== AVAILABLE RECORDS ==

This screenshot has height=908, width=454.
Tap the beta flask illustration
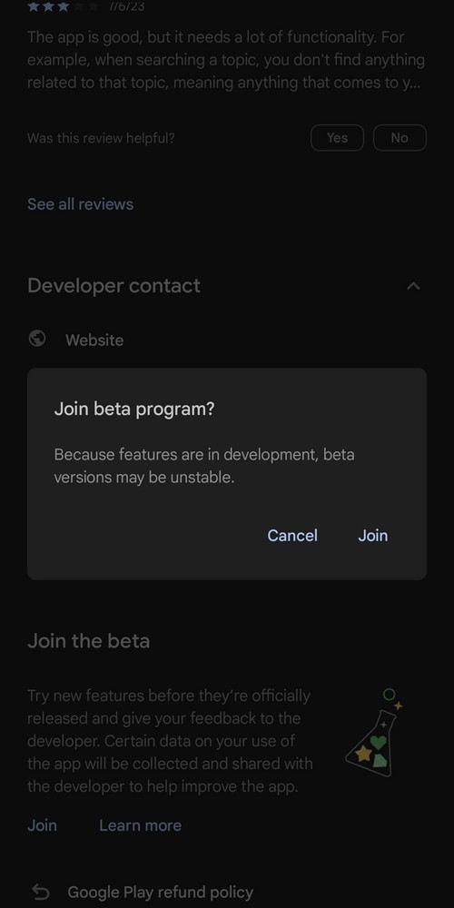[x=375, y=733]
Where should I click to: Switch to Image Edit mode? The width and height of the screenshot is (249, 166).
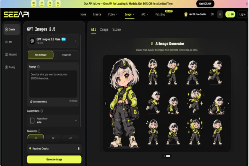[x=66, y=55]
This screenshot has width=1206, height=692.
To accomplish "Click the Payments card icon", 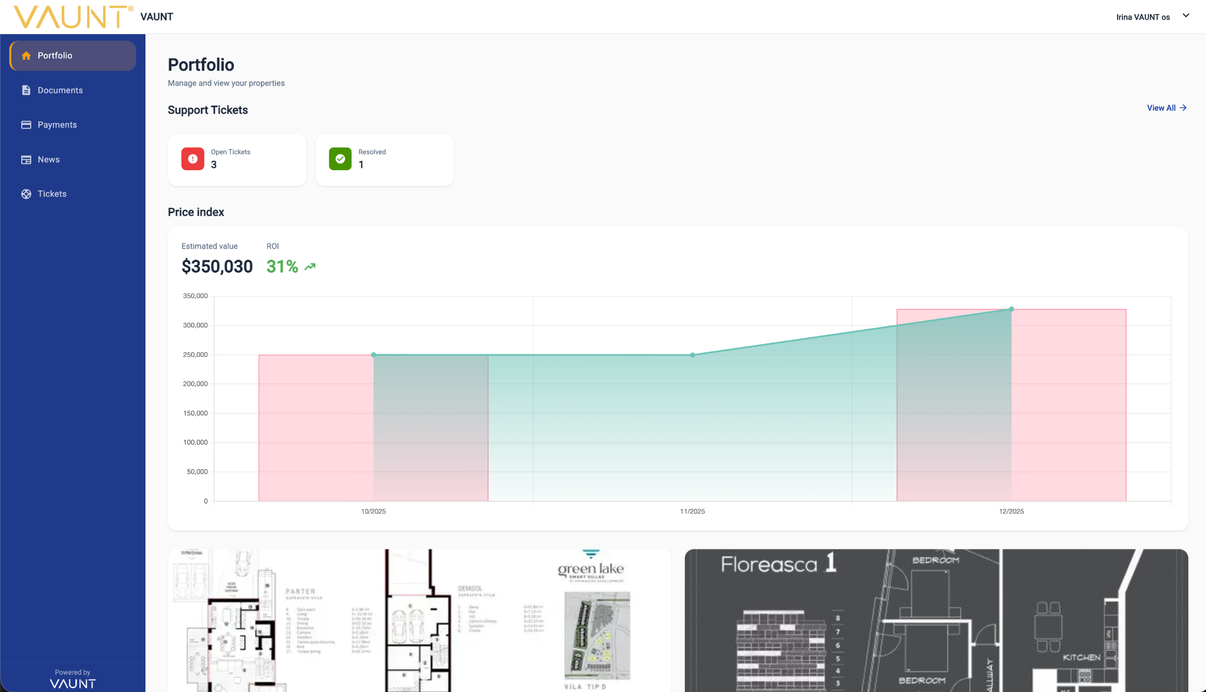I will (26, 125).

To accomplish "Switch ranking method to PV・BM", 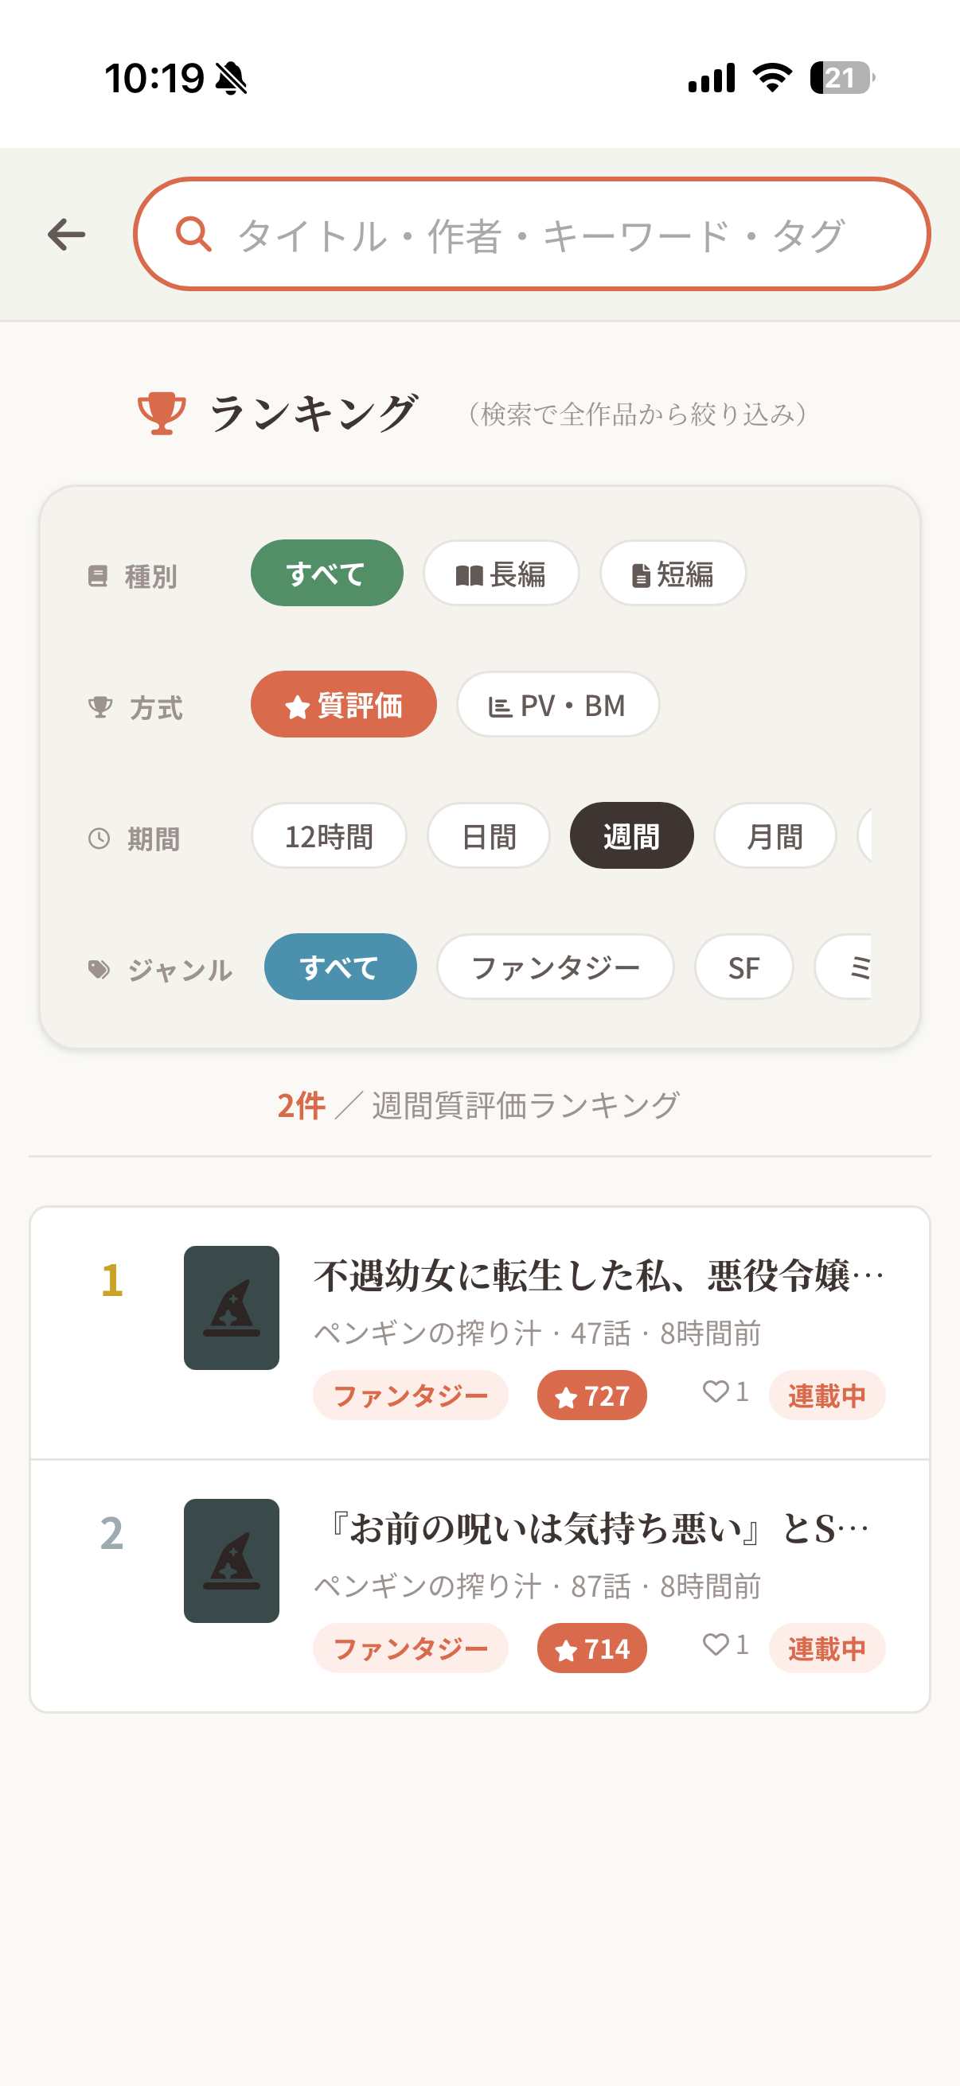I will click(x=557, y=705).
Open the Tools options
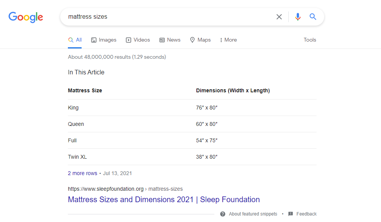 pyautogui.click(x=310, y=40)
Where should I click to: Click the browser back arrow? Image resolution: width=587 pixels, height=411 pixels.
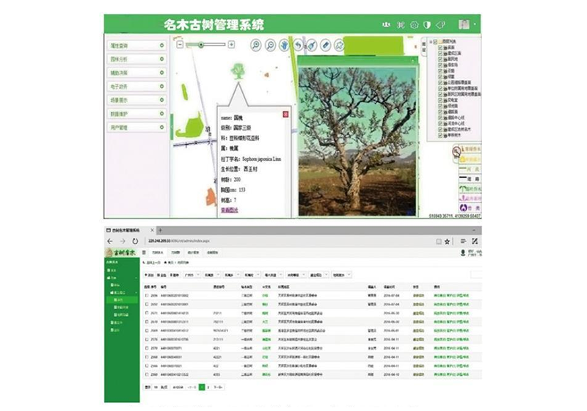click(x=111, y=241)
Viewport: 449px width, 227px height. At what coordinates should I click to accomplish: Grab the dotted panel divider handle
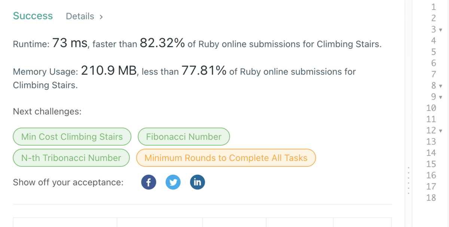(409, 180)
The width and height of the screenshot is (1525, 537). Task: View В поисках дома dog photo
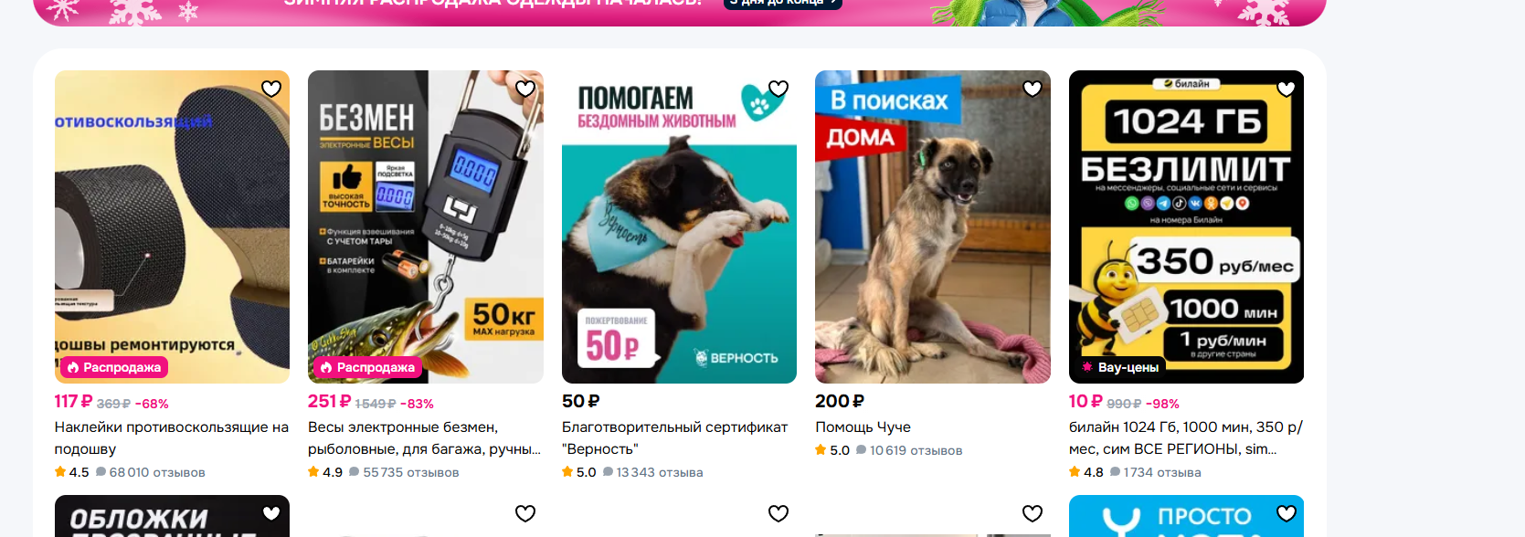(x=933, y=226)
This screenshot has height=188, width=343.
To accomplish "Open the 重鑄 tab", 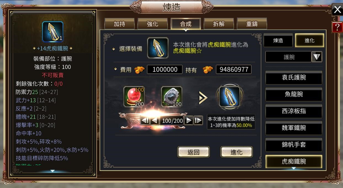I will click(252, 24).

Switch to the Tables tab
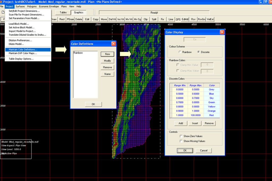click(x=63, y=12)
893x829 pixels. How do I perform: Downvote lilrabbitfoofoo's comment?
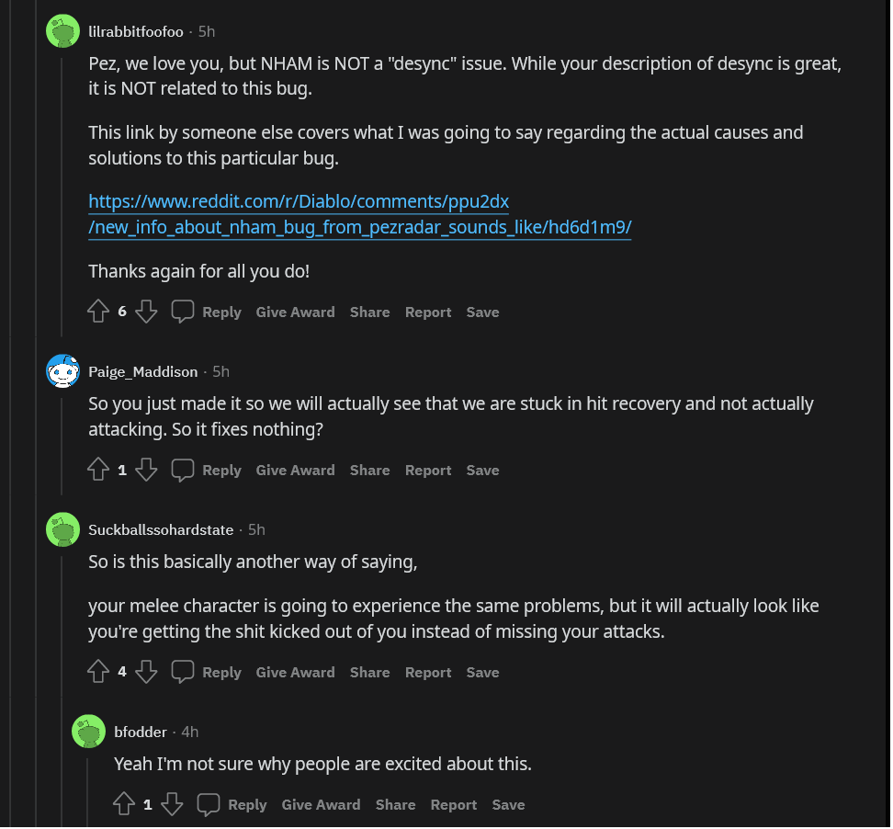[146, 312]
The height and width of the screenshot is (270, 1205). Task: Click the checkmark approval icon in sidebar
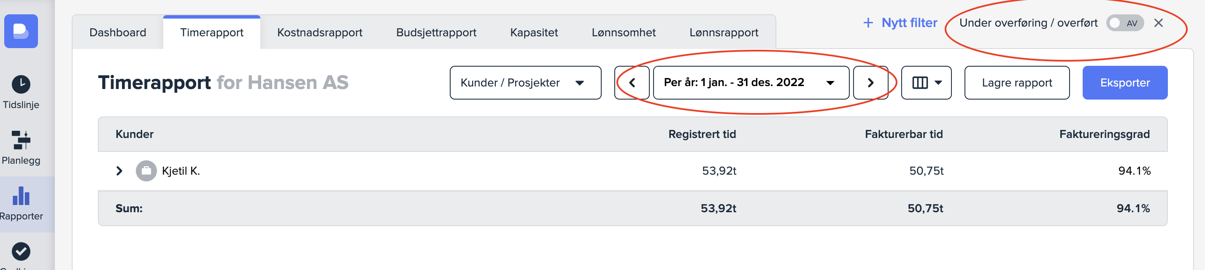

===

From the line with "893x829 pixels. How" through the end of the records, change "comment" to "reply" and write those lines out again with everything else left as it is. Leave the pictures out.

893x829 pixels. How do I perform: Downvote lilrabbitfoofoo's reply?
[146, 312]
The height and width of the screenshot is (270, 1205). Task: Click the checkmark approval icon in sidebar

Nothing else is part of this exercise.